To achieve this goal, we operate a public cache server in the USA, for access to Japanese information. Infrequently accessed information , like Japanese information, may be spread throughout other sites and stored in cache servers at other sites. If we can gather such minor information into one cache, we can get a higher hit ratio. In other words, to get a high effectiveness from the cache server, the tendency of access should be narrowed. Our final goal for this cache server is to fill it with information related to Japan. Currently, the Japan Cache server is dedicated to accesses to JP (Japan) domain servers.
In Japan, we also operate a cache server (cache.imnet.ad.jp) on the IMNET (Inter-Ministry research information NETwork) which is founded by Japanese Science and Technology Agency. Although we operate cache.imnet.ad.jp as a provider cache in IMNET, We are willingly to accept JP domain access from outside Japan. It could be a good cache server for users in Asian countries which have direct international link. But more than ten Internet providers in Japan have their own international links to the USA. The Japan Cache Server makes better use of multiple international links than cache.imnet.ad.jp. It also avoids narrow international links. Therefore, the Japan Cache Server is a better cache server for users in North America.
The Japan Cache server is a SUN Sparc Station-20 with 128 MB of memory and 8 GB of cache space. We use the squid Internet object cache. This is at NTT Multimedia Communication Laboratories in Palo Alto. The USA ends of many of the international links between USA and Japan are located on the west side of the USA, an area through which a lot of the traffic to Japan passes. Therefore it is ideal in terms of network topology.
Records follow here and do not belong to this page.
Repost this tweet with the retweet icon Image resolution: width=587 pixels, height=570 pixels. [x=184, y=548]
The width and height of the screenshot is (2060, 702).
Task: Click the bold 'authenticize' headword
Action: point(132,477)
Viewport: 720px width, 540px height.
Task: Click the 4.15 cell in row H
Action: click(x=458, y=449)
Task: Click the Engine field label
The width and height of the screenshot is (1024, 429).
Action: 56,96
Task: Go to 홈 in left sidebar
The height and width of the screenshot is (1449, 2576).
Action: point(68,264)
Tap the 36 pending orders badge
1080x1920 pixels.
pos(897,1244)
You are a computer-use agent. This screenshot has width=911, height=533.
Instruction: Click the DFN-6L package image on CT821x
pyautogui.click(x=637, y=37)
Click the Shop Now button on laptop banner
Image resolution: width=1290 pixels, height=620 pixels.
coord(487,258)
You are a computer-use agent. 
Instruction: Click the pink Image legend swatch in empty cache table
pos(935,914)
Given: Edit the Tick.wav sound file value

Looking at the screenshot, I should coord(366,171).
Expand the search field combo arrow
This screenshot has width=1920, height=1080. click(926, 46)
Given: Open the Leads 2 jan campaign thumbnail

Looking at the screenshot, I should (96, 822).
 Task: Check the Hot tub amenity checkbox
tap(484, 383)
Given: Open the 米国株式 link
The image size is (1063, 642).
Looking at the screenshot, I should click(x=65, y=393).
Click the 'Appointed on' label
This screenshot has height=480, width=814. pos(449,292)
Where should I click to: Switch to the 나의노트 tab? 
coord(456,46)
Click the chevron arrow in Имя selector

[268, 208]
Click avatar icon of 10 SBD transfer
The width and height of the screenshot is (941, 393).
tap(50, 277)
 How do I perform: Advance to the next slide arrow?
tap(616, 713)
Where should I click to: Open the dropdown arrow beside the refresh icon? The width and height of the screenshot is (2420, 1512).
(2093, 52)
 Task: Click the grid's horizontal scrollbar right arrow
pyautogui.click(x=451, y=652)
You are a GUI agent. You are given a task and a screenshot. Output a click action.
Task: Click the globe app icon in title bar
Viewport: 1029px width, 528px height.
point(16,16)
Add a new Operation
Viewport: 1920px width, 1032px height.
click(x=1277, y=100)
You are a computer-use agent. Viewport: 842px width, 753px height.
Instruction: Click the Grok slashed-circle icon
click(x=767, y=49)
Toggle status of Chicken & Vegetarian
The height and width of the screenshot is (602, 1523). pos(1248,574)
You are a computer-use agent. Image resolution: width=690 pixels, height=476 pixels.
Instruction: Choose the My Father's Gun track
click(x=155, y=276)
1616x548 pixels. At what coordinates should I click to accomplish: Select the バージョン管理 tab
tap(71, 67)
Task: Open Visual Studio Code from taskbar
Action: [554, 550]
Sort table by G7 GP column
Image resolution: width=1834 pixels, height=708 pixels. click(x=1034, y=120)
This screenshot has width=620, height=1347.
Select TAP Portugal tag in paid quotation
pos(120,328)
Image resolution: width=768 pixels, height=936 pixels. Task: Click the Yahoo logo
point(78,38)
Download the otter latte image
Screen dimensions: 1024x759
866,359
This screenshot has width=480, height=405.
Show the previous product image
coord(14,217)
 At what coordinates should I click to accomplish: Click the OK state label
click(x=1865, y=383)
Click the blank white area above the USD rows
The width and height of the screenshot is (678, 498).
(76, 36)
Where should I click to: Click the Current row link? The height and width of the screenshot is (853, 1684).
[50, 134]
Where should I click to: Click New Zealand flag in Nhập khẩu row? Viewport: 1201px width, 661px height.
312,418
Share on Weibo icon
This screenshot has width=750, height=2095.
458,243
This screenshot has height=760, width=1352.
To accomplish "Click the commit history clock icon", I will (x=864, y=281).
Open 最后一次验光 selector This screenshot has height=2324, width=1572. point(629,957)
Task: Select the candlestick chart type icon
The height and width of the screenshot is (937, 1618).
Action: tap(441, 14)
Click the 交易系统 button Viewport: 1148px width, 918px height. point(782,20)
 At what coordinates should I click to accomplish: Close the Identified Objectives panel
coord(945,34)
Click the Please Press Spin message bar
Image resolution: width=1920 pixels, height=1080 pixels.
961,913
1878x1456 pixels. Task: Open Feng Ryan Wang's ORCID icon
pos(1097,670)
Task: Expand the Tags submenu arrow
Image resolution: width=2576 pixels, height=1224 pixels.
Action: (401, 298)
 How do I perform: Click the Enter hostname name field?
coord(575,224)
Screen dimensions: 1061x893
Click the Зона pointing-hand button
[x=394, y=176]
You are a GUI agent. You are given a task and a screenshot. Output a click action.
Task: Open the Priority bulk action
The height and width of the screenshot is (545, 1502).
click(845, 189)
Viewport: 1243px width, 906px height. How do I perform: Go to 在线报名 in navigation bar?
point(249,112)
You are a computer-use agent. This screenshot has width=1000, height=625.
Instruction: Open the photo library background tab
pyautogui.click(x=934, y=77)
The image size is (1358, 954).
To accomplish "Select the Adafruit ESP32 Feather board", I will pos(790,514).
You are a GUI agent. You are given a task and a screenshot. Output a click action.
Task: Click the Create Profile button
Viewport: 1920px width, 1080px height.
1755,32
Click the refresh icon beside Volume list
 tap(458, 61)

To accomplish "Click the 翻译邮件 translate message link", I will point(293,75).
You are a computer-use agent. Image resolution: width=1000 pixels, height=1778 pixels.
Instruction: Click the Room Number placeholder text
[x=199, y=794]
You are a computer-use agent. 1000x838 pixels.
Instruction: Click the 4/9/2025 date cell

The early morning is the best time to access web servers. This is a good time to store information that will be accessed by users later. In this experiment, target information for prefetching was classified into two types. One is the top 100 most-frequently accessed pages. The other is from current events and newly submitted information.
With regards to new submissions or current event information, around 80% of the prefetched information was fetched newly from web servers. However, only about 10% of the prefetched information stored on cache was later retrieved from the cache server by users. The target information does not satisfy users' demands. We should establish the user access prediction method.
Regarding the prefetching of frequently accessed information, 81% of the information already existed in the main cache. Therefore, prefetching of frequently accessed information was insignificant.
Using the notification of primary server updating like an Andrew File System is a good way to keep the coherence of a cache server with a long expiration time. Currently, we set up email based refresh notification mechanism on www.ntt.co.jp. The mechanism for the notification is the following.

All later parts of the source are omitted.